Zone-and-conduit documentation is foundational to OT security. It shows how your network is logically segmented, which systems communicate across segment boundaries, and what controls protect those boundaries. But most zone-and-conduit diagrams are created once, become outdated immediately as systems are added and removed, and end up misleading rather than informative. The solution is treating documentation as a living artifact that is updated with every network change, reviewed quarterly, and actively used for operational decisions.

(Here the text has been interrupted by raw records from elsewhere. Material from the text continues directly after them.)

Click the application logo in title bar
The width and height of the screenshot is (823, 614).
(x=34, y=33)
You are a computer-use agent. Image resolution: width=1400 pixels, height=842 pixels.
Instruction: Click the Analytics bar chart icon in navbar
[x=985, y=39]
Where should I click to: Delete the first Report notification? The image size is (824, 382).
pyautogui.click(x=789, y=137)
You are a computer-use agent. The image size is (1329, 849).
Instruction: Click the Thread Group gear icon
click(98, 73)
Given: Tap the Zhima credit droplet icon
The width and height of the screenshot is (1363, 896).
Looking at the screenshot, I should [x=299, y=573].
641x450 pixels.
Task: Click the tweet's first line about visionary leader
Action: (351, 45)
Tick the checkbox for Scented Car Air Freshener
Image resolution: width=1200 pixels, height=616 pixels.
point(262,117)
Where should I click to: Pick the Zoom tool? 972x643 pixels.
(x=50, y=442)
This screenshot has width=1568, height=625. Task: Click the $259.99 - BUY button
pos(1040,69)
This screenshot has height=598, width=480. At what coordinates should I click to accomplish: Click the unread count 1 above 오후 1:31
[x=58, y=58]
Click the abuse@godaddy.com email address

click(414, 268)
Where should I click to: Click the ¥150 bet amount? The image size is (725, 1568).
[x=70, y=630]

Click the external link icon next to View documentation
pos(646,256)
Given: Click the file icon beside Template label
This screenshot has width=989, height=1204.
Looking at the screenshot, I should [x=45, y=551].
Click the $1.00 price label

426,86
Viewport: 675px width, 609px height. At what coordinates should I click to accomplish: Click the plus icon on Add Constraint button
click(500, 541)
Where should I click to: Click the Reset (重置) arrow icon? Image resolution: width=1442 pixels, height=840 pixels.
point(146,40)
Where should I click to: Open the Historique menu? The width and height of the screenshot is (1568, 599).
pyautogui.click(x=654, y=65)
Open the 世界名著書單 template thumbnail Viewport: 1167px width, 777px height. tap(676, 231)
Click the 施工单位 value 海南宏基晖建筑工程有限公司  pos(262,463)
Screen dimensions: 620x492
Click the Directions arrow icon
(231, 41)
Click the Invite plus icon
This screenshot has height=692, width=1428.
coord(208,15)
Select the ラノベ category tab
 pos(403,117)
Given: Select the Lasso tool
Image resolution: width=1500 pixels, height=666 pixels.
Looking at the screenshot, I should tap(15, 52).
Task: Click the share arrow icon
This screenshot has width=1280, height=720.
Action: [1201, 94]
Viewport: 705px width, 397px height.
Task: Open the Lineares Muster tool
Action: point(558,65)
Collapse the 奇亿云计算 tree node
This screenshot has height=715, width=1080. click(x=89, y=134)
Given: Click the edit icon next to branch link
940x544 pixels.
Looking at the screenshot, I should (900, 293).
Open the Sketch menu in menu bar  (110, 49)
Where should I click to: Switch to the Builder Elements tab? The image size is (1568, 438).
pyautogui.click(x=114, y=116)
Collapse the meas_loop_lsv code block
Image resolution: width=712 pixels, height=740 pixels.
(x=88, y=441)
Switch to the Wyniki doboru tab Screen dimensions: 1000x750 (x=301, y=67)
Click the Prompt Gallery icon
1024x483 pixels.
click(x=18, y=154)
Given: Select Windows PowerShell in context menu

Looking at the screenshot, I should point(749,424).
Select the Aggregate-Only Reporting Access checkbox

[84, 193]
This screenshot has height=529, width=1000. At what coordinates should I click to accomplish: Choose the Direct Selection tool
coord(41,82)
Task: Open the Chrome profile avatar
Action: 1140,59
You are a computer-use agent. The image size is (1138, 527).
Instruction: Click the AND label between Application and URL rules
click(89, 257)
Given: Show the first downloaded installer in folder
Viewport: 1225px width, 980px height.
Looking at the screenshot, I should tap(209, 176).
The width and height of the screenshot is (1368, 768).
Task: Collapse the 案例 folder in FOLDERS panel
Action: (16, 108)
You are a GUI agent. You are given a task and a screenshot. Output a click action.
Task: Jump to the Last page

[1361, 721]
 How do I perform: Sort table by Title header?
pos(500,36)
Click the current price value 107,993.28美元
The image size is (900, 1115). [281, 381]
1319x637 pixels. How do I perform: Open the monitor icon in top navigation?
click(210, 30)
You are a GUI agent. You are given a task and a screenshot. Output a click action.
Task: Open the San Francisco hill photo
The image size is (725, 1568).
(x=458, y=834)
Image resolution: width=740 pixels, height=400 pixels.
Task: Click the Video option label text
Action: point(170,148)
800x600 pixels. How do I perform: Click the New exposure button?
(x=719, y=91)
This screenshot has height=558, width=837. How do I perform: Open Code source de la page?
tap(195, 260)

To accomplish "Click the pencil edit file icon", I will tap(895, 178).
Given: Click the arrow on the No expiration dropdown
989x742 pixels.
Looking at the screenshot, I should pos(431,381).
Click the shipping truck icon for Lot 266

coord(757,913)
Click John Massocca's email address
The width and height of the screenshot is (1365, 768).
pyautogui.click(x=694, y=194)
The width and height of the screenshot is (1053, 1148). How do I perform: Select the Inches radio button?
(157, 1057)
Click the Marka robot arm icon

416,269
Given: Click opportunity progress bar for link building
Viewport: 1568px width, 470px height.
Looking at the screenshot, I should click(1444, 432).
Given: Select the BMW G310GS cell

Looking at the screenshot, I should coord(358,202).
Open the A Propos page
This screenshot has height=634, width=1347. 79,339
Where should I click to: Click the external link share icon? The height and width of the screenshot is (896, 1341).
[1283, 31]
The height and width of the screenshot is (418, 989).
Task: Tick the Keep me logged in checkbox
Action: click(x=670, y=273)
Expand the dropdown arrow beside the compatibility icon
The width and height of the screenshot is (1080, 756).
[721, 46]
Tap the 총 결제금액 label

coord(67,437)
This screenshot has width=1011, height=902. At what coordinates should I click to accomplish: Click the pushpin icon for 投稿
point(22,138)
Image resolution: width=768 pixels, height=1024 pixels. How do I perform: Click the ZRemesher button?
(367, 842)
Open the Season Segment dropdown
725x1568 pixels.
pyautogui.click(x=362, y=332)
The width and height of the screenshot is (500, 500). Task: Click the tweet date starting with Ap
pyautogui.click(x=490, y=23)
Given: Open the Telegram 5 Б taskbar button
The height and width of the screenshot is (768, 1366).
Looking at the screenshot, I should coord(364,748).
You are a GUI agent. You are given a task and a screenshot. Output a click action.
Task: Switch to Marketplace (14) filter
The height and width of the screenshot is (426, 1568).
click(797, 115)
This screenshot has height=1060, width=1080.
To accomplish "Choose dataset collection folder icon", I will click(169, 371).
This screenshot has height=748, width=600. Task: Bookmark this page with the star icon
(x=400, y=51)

Documentation that is outdated is worse than no documentation. An engineer referencing a diagram that shows devices that no longer exist, or missing new production lines, makes decisions based on false assumptions. Accurate documentation requires discipline and processes, not just initial effort.
Documentation Components
Zone-and-conduit documentation should include three elements: a high-level network diagram showing all zones and how they connect, a detailed breakdown of each zone showing specific systems and their functions, and a table of data flows showing which systems communicate across zone boundaries and what traffic is allowed.
The high-level diagram should be simple enough to fit on a page and clear enough that someone unfamiliar with your facility can understand your network architecture. Use consistent symbols for zones (rectangles), conduits (lines between zones), and edge devices (circles or boxes for firewalls and gateways). Color-code by criticality or function for visual clarity.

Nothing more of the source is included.